Jeryl Hollinger lives with his wife, Mary, in the foothills of the Swan Mountain range in northwest Montana where they share the space with a few chickens and ducks – and the welcome wildlife. His spare time goes into a variety of community clubs and the fruit trees, berry bushes and vegetable garden that feed them most of the year. He is the pastor of the Mountain View Mennonite Church in Kalispell, Montana and moderator-elect of the Pacific Northwest Mennonite Conference.
Settling into my seat in the dimly lit theater, I glanced around to see who was there. Who will I share this evening with? Behind me sat the high school principal. I had served on a committee with him. A couple of seats down the row was a woman who was in a leadership prayer group I was also part of several years ago. Across the way was a friend who is part our multi-faith clergy group. I settled in. At intermission we’d get a chance to say hello. I felt at home.
We were gathering around a play written by George S. Kaufman and Moss Hart, “You Can’t Take It With You,” being presented by our local high school. It had caught my attention because Jen, a young mother and part of our congregation, was directing the play. Jen has the gift of loving and caring deeply for each person in the role of making a production come alive. It infects everything she does. While I have enjoyed the dramas she directs, I have also enjoyed observing her deep commitment to and respect for those she works with to pull it off.
As the lights dimmed further, my attention was drawn to the stage. The circular theater looked down on a large solid dining room table placed in the center. It felt welcoming, as though we’d come for a party or a treat. Smaller furniture sets had been placed at the perimeter of the stage. I took a moment to glance through the program. Jen had written a few words from the director:
“As the cast and I have traveled the course of creating ‘You Can’t Take it with You,’ we continually find ourselves gathering around the dining room table. On the one hand it seems so normal, I mean, where else would we sit! On the other hand, it feels like more than logistics. We have met around this table and shared about our days, we have eaten together, we have gone over and over lines there for hours upon hours, we have shared ideas, named pets, laughed and cried … really. We have come together around this table — seniors and freshman, kids who have grown up in the valley and kids new to our school, kids with years of theater experience and kids with none — all to create a story together. As we have created the story, that miraculous process of theater has created a family. Each of you (I’m talking to my kids now) will always be the ’Donald’ or the ’Alice’ for me and to each other. I love you and I am immensely glad I get to be a part of this process with you. When this table eventually makes its way back into my own dining room, it will carry each of you with it. Thank you.”

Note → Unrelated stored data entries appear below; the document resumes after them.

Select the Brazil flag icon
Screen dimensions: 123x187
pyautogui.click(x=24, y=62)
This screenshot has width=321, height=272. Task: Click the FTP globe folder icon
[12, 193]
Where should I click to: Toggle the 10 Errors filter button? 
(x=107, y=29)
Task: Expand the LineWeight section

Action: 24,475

These words created a surge of life that pulsed through my spirit. Whenever a table is spread with love and respect I get the sense that Jesus is near. Whenever life, with all its frantic activities and pressing deadlines, slows down enough to care around a table of love, it feels as though something truly meaningful is taking place – even in the midst of preparing a high school play. Something deep and lasting is being learned.
Such a vision might well be one the church could live toward. Each worship service, each committee meeting, each classroom moment, each service project, and each set of personal or group talents could simply become another excuse to gather around a table of love. Tasks may be on the agenda, lines must be rehearsed and learned, but the real food at the table is the fellowship.

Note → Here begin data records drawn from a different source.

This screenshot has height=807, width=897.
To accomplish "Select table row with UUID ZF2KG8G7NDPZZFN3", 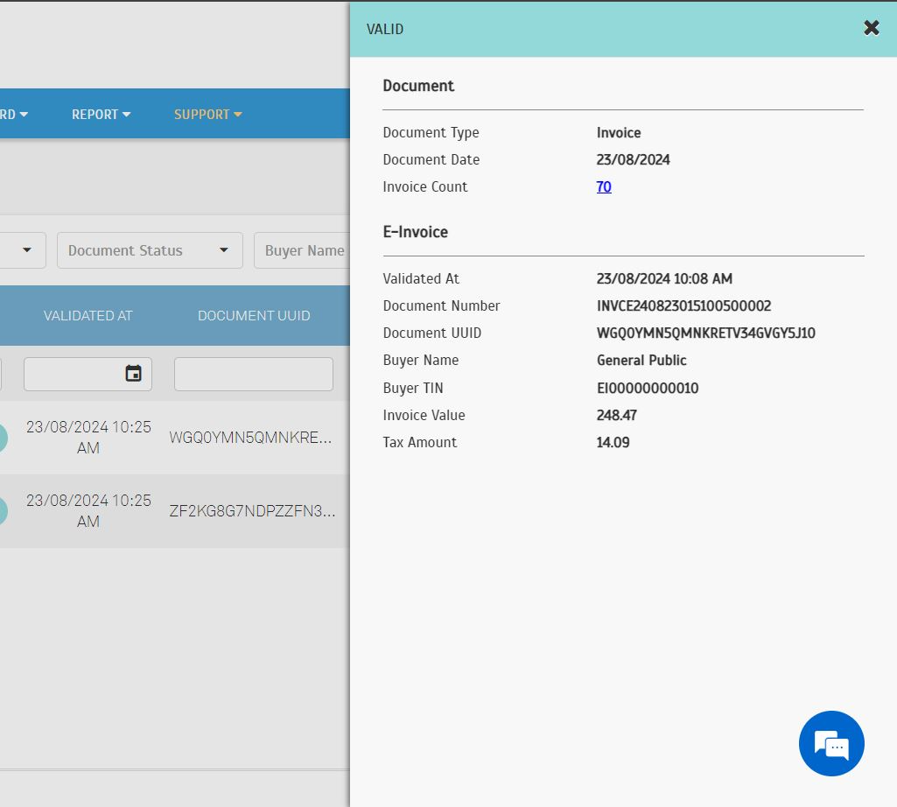I will click(x=252, y=511).
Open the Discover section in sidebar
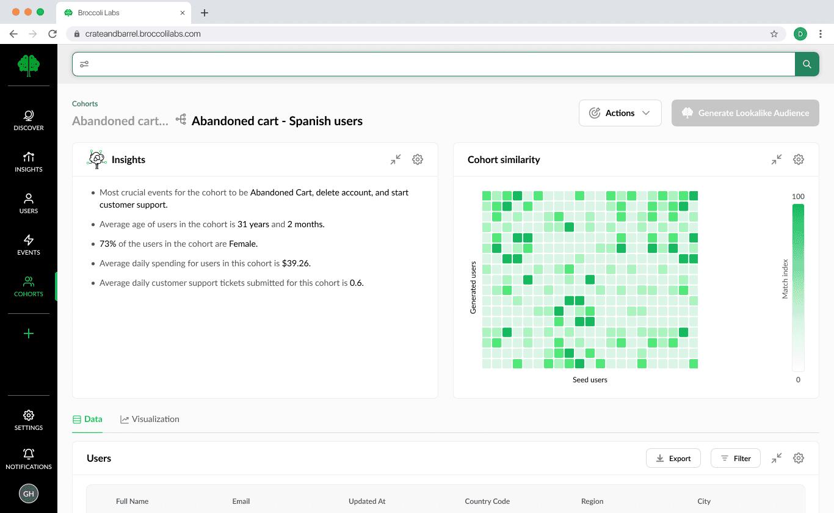 coord(29,120)
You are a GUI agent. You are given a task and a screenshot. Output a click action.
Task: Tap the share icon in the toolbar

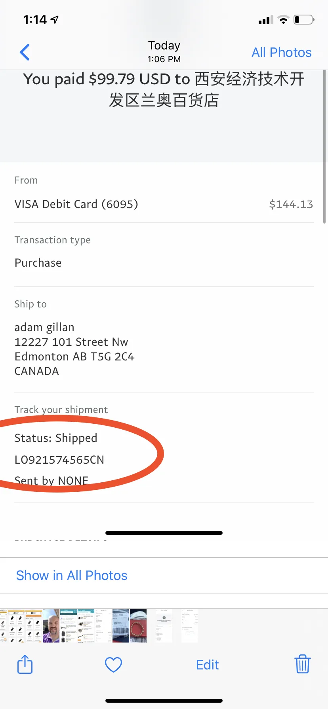(25, 664)
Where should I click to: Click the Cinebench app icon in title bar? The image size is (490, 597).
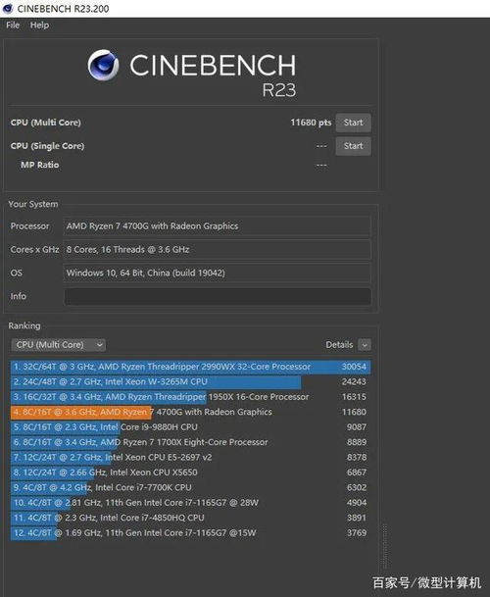(x=8, y=9)
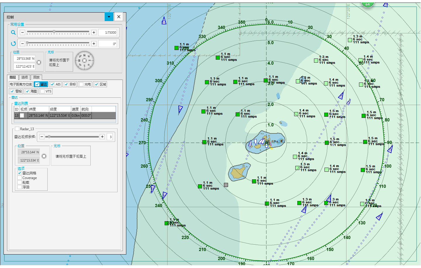Enable the VTS layer checkbox
421x268 pixels.
[x=43, y=91]
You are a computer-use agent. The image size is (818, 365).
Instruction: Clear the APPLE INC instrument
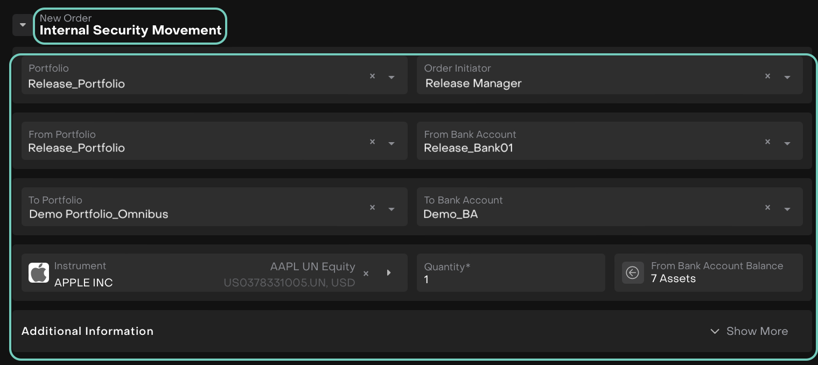tap(366, 273)
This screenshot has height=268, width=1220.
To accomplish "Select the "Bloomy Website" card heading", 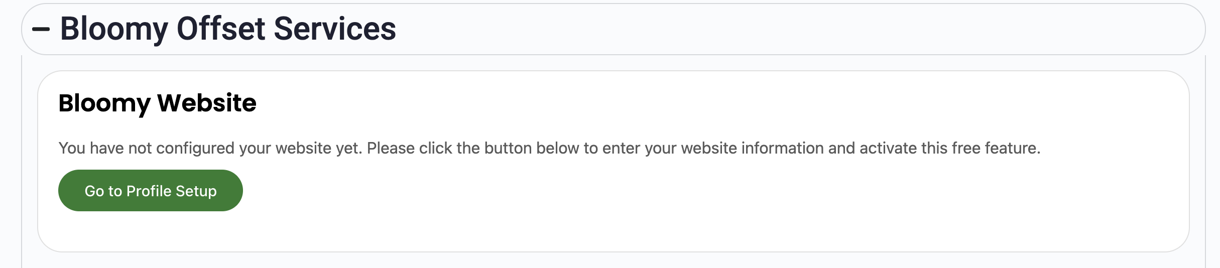I will click(x=157, y=103).
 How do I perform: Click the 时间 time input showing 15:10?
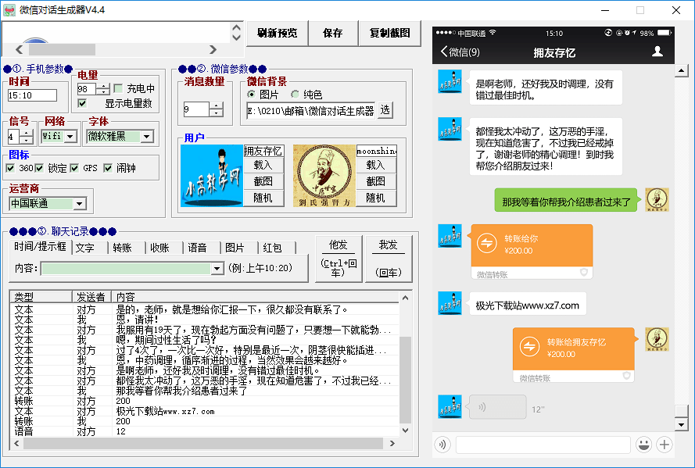click(x=34, y=94)
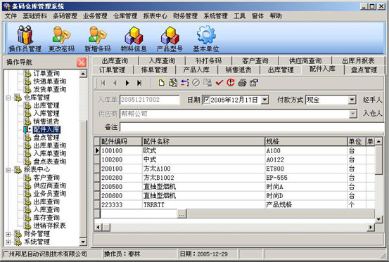The width and height of the screenshot is (389, 262).
Task: Toggle the 日期 checkbox beside 2005年12月17日
Action: tap(206, 100)
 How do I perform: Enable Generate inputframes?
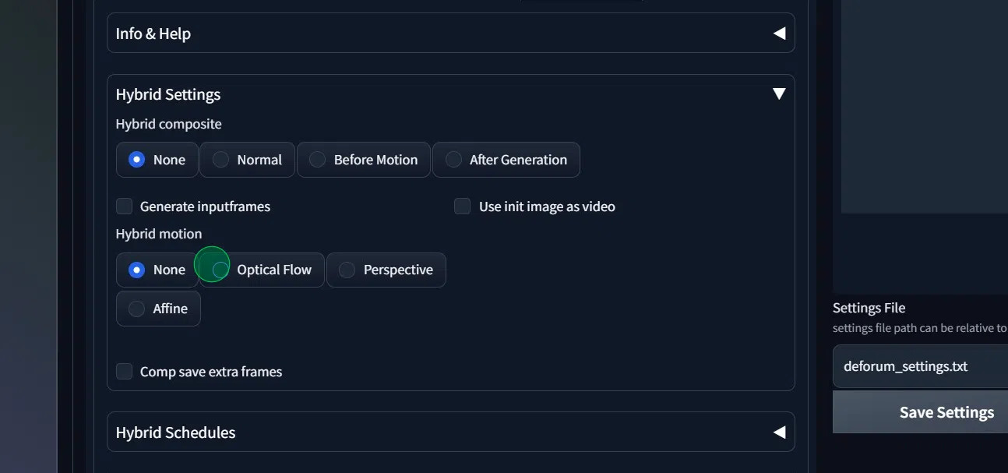(x=124, y=206)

In each moment of simply listening, loving, respecting and caring, without fear or judgment, the life-giving bread is broken and shared; the energy-laden blood is infused through our veins. Jesus becomes present, embodied, in Spirit.
In the course of any given day we each gather at many different tables. These days I am spending more and more time at my garden table because spring has finally decided to give me the hope to believe that summer is on its way here in northwest Montana. As I prune the fruit trees and trim back the berry bushes, I am aware that a fellowship of other creatures is also gathering here. Some of them I welcome, like the garter snakes in the grass or the robin who builds its nest in the same spot each year. It is easy to feel a spiritual unity with them.
But others who come to this garden table I don’t appreciate as much, like the hungry worms who attack the gooseberry bushes or the voles who threaten the carrots. They don’t seem to respect the table the way I think they should. Still, tables of love and respect must bring together more than my select few favorites. There are both lovers and villains in each aspect of life. Otherwise, no story of value can truly be lived or told. It’s the love-table’s greatest challenge and mystery.
I’m still trying to learn how to gather at my many tables with an integrity that values everyone and everything. I’m trying to be still, pay attention, and open myself to what each other has to offer. I’m still praying that my life can produce the love and respect that will allow me to be a humble and thankful participant of this world’s abundant table of possibilities.
… and I saw this love in action at a high school play.